* TEXTE EXTRAIT:
════════════════════
TA Marseille, 12/04/2023, n°2102465
Vu la procédure suivante :
Par une requête, enregistrée le 22 mars 2021, et des mémoires enregistrés les 14 septembre et 26 octobre 2021, la société GIL TP, représentée par Me Pontier, demande au tribunal, dans le dernier état de ses écritures :
1°) de condamner la région Provence-Alpes-Côte d'Azur à lui verser la somme de 110 000 euros HT correspondant au montant des travaux qu'elle a effectués au sein du lycée Latécoère ;
2°) de mettre à la charge de la région Provence-Alpes-Côte d'Azur la somme de 5 000 euros sur le fondement de l'article L. 761-1 du code de justice administrative.
Elle soutient que :
- n'étant liée avec la région Provence-Alpes-Côte d'Azur et avec l'agence régionale d'équipement et d'aménagement (AREA) Provence-Alpes-Côte d'Azur par aucun contrat, elle est fondée à rechercher la responsabilité de la région Provence-Alpes-Côte d'Azur sur le fondement de l'enrichissement sans cause au titre des travaux relatifs à l'aménagement du plateau sportif qu'elle a effectués et qui ont été utiles à la collectivité ;
- elle est intervenue en qualité de sous-traitante de la société SOGEV, titulaire du marché ;
- l'AREA lui a directement commandé la réalisation d'un plateau sportif ;
- l'AREA a ensuite commandé cette prestation à la société SOGEV, qu'elle a réalisé en tant que sous-traitante ;
- l'AREA a refusé de l'agréer en tant que sous-traitante une fois les travaux terminés ;
- elle n'a commis aucune faute de nature de nature à faire obstacle à son indemnisation;
- le maître d'ouvrage a refusé de régler à la société SOGEV la facture correspondant à ces travaux ;
- le constat d'huissier dressé le 14 juin 2021 permet d'établir qu'elle a réalisé ces travaux mais qu'ils ne sont pas terminés.
════════════════════
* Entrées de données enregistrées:
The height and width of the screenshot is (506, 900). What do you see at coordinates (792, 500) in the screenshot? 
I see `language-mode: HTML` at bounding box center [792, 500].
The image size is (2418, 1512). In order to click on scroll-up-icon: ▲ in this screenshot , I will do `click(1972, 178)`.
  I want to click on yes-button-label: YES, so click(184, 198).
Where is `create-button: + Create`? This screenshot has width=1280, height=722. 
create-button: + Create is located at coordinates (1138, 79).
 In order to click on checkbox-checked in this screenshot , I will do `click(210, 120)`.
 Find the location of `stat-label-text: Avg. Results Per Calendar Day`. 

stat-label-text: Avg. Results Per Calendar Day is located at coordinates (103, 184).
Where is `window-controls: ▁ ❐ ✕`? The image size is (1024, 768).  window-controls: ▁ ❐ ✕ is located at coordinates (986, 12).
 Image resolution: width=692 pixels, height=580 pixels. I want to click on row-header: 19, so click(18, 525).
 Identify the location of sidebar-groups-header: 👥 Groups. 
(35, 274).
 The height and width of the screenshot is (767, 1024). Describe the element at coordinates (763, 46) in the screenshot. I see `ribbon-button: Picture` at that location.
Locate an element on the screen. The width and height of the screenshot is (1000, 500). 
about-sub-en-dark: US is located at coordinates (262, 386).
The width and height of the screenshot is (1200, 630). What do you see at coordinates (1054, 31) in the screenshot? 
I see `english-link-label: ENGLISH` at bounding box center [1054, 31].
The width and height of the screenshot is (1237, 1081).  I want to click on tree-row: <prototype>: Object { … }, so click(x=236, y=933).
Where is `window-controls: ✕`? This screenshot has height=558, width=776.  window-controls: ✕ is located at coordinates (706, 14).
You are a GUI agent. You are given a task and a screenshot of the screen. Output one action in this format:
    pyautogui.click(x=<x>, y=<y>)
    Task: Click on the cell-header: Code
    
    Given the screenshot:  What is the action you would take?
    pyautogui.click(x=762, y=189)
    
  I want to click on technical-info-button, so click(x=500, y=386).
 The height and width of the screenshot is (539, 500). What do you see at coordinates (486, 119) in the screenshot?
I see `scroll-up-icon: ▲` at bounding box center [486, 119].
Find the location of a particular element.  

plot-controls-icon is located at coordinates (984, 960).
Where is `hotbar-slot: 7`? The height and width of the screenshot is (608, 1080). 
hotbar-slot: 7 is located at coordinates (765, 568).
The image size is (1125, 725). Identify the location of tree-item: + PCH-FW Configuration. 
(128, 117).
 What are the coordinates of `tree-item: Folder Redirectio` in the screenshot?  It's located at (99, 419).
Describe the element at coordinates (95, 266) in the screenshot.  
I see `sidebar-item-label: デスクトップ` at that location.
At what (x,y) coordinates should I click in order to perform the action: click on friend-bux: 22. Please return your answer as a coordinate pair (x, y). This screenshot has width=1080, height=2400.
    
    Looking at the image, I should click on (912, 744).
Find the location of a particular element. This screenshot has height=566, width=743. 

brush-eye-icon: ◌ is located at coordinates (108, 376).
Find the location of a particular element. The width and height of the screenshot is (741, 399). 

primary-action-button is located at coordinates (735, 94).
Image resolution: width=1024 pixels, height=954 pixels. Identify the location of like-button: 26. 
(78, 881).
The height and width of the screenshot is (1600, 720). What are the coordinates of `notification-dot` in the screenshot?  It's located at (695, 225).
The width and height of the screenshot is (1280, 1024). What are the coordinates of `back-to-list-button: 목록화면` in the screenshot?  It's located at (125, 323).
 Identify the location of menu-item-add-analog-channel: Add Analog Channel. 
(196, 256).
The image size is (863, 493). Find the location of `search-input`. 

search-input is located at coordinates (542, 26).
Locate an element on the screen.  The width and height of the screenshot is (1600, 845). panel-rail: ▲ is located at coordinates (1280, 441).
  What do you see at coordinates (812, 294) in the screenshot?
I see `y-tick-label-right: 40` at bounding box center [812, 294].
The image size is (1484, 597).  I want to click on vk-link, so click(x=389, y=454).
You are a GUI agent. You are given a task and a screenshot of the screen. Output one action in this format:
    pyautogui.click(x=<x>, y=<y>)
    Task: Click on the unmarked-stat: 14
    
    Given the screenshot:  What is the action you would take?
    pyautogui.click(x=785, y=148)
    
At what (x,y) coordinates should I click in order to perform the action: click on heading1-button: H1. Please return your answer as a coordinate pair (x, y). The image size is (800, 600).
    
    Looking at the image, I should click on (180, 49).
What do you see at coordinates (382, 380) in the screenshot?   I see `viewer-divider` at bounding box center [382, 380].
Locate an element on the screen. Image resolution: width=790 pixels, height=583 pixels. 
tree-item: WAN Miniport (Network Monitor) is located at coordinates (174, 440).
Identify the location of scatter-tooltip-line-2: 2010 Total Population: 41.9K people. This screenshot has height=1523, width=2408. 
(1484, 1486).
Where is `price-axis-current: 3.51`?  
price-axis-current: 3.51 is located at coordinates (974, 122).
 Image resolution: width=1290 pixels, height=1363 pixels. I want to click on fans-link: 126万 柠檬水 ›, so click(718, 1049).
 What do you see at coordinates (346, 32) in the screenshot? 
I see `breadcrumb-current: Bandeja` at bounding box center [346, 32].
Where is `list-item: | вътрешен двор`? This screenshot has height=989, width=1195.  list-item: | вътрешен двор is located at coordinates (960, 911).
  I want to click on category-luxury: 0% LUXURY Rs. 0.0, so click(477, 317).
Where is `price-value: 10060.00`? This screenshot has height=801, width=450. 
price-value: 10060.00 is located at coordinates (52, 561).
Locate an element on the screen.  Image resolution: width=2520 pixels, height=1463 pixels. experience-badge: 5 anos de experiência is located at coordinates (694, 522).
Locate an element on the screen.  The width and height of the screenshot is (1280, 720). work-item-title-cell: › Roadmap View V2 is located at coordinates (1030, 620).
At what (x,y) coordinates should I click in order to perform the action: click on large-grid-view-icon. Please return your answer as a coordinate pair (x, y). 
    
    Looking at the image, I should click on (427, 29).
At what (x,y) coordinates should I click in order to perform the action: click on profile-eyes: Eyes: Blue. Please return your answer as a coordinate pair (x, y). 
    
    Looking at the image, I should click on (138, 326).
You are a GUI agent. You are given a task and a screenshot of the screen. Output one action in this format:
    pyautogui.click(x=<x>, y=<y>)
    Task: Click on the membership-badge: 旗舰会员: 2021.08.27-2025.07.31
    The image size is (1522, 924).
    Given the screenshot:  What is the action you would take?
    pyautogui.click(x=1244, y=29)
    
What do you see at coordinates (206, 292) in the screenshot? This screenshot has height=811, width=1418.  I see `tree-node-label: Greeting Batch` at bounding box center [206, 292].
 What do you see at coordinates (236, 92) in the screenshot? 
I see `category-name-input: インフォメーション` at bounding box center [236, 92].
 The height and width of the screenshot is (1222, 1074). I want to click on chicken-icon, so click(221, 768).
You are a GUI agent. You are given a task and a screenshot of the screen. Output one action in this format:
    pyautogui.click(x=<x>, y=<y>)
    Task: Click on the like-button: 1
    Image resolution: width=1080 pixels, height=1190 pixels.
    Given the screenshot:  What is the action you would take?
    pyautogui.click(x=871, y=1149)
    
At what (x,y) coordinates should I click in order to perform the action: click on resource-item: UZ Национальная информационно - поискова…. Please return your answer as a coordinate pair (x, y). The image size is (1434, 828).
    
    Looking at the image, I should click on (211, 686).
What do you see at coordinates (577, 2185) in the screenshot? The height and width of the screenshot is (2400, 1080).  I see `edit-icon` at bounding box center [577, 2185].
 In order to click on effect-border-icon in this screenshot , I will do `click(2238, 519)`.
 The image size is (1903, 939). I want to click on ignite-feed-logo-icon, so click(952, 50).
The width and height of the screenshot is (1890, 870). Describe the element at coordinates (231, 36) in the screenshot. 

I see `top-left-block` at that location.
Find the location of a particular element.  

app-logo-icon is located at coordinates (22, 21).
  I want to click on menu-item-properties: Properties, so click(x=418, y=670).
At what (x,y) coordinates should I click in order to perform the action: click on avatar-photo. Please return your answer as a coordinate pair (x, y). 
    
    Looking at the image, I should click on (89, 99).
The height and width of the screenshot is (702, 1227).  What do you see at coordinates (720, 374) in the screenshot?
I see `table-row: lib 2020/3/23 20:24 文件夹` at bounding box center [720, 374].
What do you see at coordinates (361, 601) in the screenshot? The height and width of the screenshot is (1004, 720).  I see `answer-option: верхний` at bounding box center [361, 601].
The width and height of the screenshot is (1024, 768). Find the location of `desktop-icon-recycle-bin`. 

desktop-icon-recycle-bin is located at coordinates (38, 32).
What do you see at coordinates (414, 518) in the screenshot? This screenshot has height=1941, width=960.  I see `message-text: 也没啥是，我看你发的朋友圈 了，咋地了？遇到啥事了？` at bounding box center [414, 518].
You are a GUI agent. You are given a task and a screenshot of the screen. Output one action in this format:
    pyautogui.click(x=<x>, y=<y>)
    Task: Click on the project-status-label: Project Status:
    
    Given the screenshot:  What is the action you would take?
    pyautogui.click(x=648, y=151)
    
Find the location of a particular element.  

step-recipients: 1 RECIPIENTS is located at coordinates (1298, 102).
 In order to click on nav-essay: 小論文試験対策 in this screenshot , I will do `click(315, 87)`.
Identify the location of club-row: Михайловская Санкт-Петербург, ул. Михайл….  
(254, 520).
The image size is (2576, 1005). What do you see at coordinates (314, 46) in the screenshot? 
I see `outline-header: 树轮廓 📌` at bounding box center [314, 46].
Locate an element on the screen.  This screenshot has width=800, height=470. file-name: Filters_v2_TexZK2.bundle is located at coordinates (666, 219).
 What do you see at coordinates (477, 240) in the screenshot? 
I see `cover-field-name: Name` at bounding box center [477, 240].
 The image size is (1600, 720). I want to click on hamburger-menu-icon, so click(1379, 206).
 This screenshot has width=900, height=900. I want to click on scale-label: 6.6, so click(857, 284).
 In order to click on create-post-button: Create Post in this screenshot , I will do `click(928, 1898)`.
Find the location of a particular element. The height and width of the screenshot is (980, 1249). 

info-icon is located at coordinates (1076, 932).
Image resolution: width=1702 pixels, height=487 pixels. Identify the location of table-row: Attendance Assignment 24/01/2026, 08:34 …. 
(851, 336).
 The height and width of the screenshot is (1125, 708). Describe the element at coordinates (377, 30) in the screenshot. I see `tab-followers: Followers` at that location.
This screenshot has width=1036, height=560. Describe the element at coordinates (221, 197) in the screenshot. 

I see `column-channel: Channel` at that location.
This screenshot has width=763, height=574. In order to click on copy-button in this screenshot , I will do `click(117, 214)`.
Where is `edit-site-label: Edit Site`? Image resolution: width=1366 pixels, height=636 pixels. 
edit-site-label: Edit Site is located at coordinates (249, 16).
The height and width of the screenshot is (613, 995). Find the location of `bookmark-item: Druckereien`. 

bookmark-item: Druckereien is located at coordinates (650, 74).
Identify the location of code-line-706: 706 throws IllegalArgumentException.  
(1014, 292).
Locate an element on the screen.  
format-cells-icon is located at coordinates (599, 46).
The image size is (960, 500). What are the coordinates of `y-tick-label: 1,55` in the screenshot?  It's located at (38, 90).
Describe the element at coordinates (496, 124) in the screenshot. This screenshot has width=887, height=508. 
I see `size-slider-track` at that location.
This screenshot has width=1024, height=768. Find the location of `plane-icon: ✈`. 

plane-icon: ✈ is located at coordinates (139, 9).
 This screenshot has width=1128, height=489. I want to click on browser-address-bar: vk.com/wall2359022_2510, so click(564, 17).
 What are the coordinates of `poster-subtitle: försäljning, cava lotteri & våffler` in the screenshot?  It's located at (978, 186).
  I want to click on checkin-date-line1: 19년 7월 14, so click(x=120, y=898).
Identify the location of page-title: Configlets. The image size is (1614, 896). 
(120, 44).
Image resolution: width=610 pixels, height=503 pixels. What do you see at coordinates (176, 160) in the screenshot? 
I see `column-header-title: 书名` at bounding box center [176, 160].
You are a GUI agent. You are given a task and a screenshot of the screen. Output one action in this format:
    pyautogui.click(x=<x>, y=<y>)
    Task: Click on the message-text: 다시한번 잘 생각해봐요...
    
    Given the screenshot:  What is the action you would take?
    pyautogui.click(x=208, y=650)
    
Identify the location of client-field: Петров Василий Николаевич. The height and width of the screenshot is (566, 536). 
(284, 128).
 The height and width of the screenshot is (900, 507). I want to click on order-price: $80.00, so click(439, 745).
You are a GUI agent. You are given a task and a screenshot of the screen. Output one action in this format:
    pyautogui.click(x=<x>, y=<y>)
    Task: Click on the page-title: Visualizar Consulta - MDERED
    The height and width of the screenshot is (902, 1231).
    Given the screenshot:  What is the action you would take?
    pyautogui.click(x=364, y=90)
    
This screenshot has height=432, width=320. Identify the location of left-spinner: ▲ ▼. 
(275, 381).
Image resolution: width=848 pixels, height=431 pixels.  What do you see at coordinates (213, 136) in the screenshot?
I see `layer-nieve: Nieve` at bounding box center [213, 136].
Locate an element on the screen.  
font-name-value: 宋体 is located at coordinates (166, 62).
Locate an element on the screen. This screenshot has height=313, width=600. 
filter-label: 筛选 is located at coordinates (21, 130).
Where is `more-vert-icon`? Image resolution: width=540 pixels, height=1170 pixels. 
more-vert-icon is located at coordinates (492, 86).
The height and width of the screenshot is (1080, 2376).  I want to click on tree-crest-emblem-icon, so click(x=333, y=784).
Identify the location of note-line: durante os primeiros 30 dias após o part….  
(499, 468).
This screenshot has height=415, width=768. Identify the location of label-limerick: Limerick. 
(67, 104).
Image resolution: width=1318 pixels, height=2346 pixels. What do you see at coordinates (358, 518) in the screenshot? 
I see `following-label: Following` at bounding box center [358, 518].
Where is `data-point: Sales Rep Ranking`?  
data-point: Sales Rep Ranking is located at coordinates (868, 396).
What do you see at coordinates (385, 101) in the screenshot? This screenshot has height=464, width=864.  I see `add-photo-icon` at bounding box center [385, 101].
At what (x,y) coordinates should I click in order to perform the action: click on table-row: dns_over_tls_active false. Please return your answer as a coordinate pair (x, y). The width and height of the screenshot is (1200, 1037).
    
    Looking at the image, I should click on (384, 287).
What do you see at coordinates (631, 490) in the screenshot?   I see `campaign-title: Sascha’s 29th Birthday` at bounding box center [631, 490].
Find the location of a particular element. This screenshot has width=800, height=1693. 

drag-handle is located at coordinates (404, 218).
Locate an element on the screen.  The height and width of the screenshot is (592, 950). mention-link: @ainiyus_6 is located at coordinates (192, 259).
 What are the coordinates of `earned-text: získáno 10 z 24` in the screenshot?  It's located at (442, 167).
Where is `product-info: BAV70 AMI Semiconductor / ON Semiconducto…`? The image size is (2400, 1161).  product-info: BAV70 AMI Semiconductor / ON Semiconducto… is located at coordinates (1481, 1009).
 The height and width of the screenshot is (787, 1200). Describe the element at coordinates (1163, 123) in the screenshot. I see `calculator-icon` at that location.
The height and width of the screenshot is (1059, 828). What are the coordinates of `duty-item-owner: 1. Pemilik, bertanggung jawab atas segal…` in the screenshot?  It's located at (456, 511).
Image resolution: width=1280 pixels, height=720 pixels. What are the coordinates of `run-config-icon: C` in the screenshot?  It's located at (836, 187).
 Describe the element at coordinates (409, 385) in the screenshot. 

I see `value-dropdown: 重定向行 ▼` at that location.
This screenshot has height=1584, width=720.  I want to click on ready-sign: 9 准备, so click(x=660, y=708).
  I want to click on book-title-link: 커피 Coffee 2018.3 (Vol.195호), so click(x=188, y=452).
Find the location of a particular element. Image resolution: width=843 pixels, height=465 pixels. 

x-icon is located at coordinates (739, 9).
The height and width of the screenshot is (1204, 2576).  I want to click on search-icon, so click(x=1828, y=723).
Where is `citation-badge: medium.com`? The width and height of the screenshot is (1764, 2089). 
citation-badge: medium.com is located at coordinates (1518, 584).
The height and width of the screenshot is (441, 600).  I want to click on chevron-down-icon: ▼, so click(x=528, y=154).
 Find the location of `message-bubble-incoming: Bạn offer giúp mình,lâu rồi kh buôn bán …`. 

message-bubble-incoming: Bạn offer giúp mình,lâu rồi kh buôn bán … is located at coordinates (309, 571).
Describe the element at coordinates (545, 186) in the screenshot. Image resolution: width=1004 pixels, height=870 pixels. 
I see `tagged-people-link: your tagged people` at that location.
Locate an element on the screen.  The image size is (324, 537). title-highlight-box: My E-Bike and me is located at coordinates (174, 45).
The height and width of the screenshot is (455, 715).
════════════════════
* EXERCICES:
1. Relevez toutes les dates mentionnées dans l'extrait de jugement, y compris celle de l'en-tête.
2. Poursuivez la rédaction de l'extrait de jugement à partir de son dernier paragraphe.
Le listing n'a aucune incidence sur ce travail.

* RÉPONSES AUX EXERCICES:
1.
- 12/04/2023
- 22 mars 2021
- 14 septembre 2021
- 26 octobre 2021
- 14 juin 2021

2.
Par un mémoire en défense, enregistré le 1er octobre 2021, la région Provence-Alpes-Côte d'Azur conclut au rejet de la requête et à ce que la somme de 1 500 euros soit mise à la charge de la société GIL TP sur le fondement de l'article L. 761-1 du code de justice administrative.
Elle soutient que :
- à titre principal, le juge administratif est incompétent pour connaître de ce litige, qui porte sur l'exécution d'un contrat de droit privé conclu entre deux personnes privées ;
- à titre subsidiaire, la société GIL TP n'est pas fondée à rechercher sa responsabilité sur le fondement de l'enrichissement sans cause ;
- elle n'a commandé des prestations qu'à la société SOGEV, laquelle n'a pas présenté à l'AREA Provence-Alpes-Côte d'Azur de demande d'agrément de sous-traitant préalablement à la réalisation des travaux en litige ;
- il convient de surseoir à statuer dans l'attente du jugement du juge judiciaire dans le litige opposant la société GIL TP à la société SOGEV ;
- la société GIL TP ne démontre pas avoir réalisé des travaux pour son compte et que les dépenses engagées ont été utiles à la région ;
- les prestations réalisées par la société GIL TP sont inutilisables.
Par des mémoires, enregistrés les 11 octobre 2021 et le 11 janvier 2022, l'AREA Provence-Alpes-Côte d'Azur conclut au rejet de la requête et à ce que la somme de 5 000 euros soit mise à la charge de la société GIL TP sur le fondement de l'article L. 761-1 du code de justice administrative.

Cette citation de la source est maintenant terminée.